The filing comes as the company’s corporate parent, Toshiba of Japan, scrambles to stanch huge losses stemming from Westinghouse’s troubled nuclear construction projects in the American South. Now, the future of those projects, which once seemed to be on the leading edge of a renaissance for nuclear energy, is in doubt.
Westinghouse designs were once favoured by the Thatcher governments but only one power station using the Westinghouse SNUPPS system was commissioned, Sizewell B, which will be running until 2035. More to the point, Westinghouse's troubled owners Toshiba had pitched a Westinghouse design for the Moorside complex near Sellafield.
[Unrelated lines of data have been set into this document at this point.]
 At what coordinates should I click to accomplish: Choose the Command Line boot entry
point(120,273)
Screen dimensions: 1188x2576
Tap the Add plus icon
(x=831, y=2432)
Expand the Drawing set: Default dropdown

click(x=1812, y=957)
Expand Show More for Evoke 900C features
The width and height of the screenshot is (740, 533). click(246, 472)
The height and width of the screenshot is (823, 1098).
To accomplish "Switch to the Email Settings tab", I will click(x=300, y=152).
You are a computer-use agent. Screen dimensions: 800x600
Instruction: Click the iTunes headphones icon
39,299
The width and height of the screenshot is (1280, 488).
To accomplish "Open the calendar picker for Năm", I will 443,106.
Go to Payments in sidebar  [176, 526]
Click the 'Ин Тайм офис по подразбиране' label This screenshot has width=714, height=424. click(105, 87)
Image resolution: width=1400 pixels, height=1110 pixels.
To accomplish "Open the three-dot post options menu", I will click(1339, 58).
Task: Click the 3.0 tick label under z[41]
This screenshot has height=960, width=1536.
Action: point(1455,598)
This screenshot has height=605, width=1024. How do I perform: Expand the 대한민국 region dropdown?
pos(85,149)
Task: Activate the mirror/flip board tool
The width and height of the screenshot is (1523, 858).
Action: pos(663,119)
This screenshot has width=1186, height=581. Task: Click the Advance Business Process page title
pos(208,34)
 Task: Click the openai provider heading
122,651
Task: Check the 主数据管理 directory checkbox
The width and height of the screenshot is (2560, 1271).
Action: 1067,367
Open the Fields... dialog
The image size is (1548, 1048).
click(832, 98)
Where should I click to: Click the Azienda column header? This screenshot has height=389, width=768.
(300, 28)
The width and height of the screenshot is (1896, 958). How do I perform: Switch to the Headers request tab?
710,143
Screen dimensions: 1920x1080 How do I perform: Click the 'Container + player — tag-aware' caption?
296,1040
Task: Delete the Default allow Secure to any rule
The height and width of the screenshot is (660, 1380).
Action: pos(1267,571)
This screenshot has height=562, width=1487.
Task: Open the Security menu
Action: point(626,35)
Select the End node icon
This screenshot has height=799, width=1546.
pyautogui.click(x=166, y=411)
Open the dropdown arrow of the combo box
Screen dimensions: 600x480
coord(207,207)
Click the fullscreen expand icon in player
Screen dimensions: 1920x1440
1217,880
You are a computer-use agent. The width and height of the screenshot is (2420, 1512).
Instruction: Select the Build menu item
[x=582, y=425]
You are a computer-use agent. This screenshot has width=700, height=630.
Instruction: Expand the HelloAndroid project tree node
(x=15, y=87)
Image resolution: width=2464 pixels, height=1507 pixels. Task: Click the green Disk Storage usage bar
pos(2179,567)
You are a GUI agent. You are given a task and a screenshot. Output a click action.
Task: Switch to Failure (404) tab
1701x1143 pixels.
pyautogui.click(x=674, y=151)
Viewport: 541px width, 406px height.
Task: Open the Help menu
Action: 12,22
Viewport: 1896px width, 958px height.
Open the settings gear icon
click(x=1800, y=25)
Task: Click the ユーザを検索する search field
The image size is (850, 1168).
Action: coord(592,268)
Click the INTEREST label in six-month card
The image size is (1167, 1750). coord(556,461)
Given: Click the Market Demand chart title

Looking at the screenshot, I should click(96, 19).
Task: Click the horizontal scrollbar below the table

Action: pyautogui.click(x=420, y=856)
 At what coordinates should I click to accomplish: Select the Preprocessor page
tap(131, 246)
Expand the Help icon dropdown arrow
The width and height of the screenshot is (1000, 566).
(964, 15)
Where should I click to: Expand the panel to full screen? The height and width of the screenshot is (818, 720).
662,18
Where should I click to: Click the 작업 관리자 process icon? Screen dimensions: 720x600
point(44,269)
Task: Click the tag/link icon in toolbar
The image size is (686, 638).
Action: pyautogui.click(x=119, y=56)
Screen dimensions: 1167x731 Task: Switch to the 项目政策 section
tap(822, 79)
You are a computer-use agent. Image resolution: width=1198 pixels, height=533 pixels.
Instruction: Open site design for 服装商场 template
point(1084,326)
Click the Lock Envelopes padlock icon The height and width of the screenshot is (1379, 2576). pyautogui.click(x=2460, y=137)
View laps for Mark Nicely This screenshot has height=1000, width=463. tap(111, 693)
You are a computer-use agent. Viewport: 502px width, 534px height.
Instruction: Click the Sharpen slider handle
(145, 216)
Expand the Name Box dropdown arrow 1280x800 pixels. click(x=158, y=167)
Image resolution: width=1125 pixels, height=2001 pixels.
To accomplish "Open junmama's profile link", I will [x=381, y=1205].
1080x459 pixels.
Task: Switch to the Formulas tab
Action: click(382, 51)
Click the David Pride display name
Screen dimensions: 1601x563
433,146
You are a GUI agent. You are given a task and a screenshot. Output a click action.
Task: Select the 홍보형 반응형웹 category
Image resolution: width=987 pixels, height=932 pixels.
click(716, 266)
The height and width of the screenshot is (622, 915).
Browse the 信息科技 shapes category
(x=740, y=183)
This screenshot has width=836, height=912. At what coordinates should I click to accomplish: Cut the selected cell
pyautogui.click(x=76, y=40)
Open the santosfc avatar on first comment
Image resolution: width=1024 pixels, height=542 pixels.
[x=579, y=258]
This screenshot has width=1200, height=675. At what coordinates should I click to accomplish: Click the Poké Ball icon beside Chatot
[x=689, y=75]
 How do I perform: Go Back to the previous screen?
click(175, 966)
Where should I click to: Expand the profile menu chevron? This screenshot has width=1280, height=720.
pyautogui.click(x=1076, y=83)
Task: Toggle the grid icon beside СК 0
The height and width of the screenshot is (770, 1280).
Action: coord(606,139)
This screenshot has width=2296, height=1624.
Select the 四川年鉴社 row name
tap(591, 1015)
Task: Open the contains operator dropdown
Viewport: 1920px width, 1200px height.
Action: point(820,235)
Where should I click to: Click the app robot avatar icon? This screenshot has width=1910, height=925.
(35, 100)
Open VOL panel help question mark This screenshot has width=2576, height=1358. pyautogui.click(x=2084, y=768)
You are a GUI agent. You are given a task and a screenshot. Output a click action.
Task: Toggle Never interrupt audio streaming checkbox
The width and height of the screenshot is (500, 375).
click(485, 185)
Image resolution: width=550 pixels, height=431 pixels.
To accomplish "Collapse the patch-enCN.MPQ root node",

The Lancashire Evening Post has the story.

Qatar

The Guardian last week followed up its investigations into modern-day slavery in the former British protectorate. Qatar is the richest state per capita in the world. The recent announcement of a $6.28bn investment in the UK by Qataris may have contributed to the silence on the part of the rest of our media on the shady foundations on which so much of the state's infrastructure is built.

... and finally

A man in southern Sweden received an unusual surprise on Monday when postal workers somehow managed to confuse him with Vladimir Putin, delivering mail addressed to the Russian President through the Swede's mailbox. More here.

* Westinghouse Brake and Signal at Chippenham, stemming from George Westinghouse's other great invention, the railway air brake, was a separate company and has long since been swallowed by a series of conglomerates. It is now part of Siemens.